Presentations are a form of indirect marketing, especially relevant for B2B sellers. They've been around for a long time, but people are still lazy when it comes to creating presentations. Applying transitions and adding backgrounds is a hassle, right? Okay, guess what? They can be critical to a good first impression. Save this tactic for post-pandemic strategies, but don't forget it.
Event marketing is face-to-face marketing on steroids. It gives marketers the opportunity to meet relevant industry people on a massive scale and show their product live. What's better than that? Marketing can't be much more primitive than cold calling. It's a strategy that makes some markers shudder.

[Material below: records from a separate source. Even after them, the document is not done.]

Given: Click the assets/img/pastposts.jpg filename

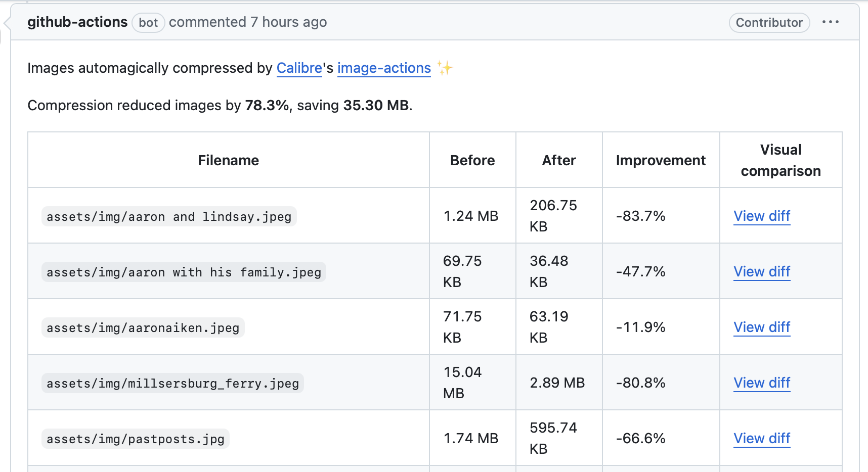Looking at the screenshot, I should tap(136, 439).
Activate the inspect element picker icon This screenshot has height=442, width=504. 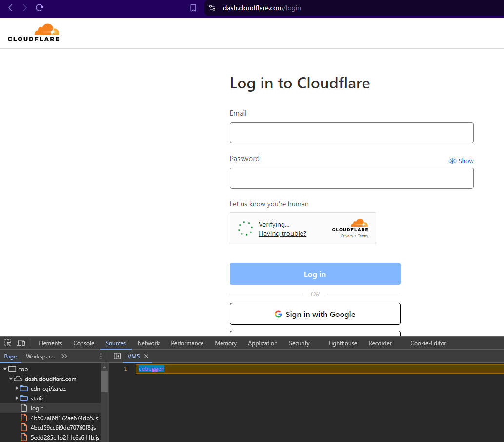point(7,343)
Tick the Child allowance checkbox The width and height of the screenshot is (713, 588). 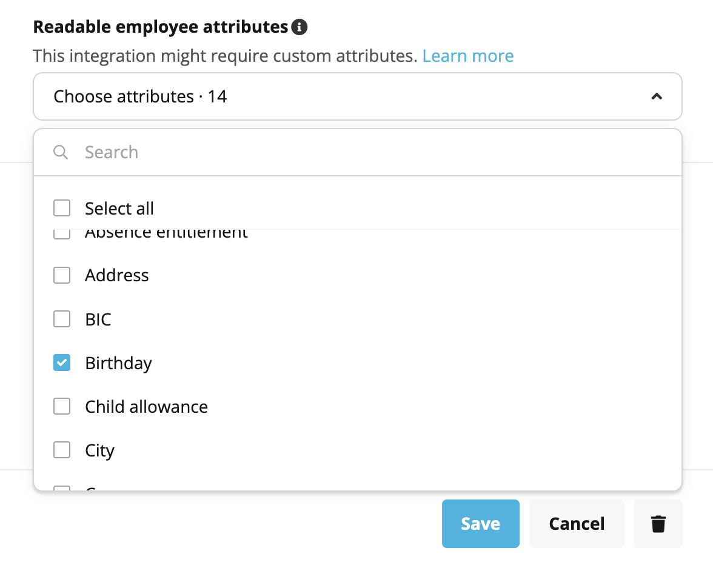tap(62, 407)
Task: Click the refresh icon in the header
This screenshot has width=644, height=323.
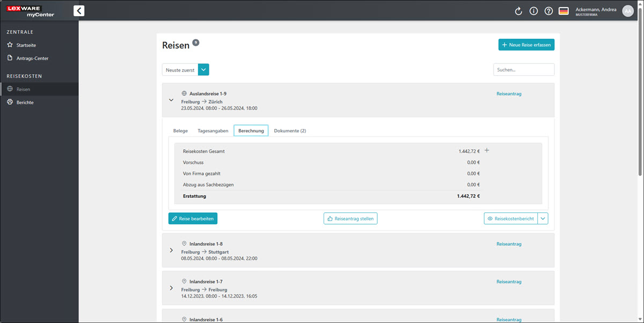Action: click(518, 11)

It's intrusive, it infuriates some people, but more importantly, it's effective. However, sellers are in a better position to sell than they were three decades ago. The key to successful cold calls is to turn them into hot calls, at least as far as possible. This is especially important for higher-value products.
The cold call list should not include only a person's name and number. It should also include the person's occupation, their region and their competitors (if it's a B2B agreement). Marketers now have the option to personalize cold calls and make them more effective, making it an excellent traditional marketing tactic. It's very likely that a seller who is still in the early years of their career has never used direct mail.

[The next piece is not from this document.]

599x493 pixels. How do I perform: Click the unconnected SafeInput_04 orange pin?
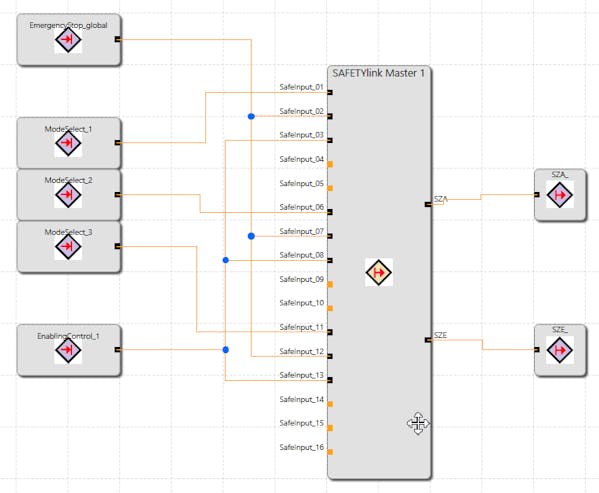tap(330, 164)
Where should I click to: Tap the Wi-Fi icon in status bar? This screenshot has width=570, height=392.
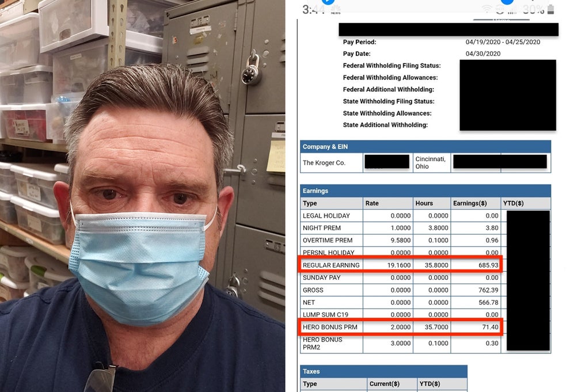click(488, 9)
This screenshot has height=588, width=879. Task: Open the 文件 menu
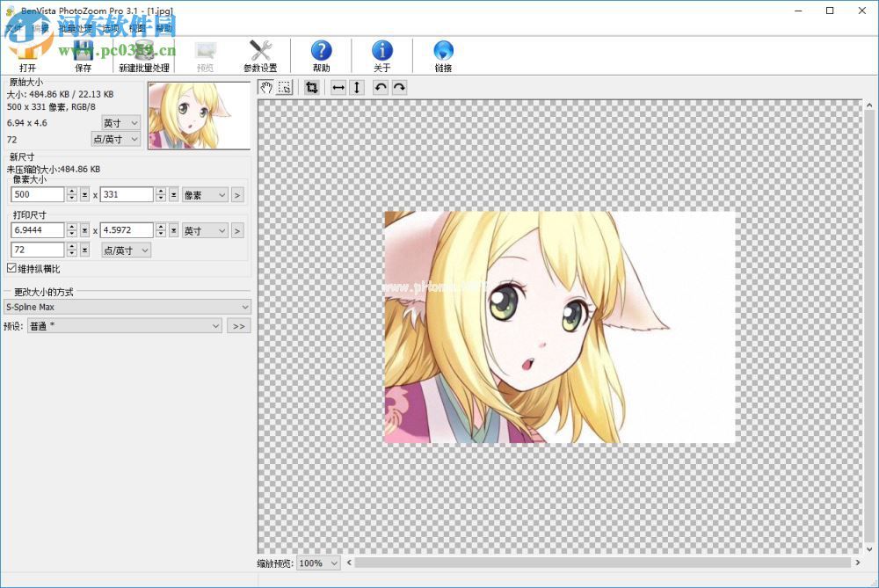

But is direct mail gone forever? Not quite. Direct mail isn't just for seniors either. Are millennials your target audience? Direct mail can be good news. A USPS study reveals that millennials are more likely to act on marketing material received by direct mail than Generation X or baby boomers.
The key to maximizing the ROI of direct mail is to send it only to those who have interacted with your brand at least once. Not only will people who already love your brand love it, but they'll even appreciate that you send them promotional offers and postcards from time to time. We only send about 1 to 3 emails every month. Traditional marketing, on the other hand, involves traditional channels, such as billboards and print media.

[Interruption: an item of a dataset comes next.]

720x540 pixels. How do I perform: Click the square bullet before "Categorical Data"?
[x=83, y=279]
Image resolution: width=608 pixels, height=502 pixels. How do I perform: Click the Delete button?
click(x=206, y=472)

Think of Don Draper in Mad Men, brainstorming ideas for television commercials and texts for Coca-Cola. Until the development of the Internet in the 1990s, traditional marketing was practically the only type of marketing. The main difference between digital and traditional marketing is the medium through which the audience finds a marketing message. While traditional marketing uses traditional media such as magazines and newspapers, digital marketing uses digital media, such as social networks or websites.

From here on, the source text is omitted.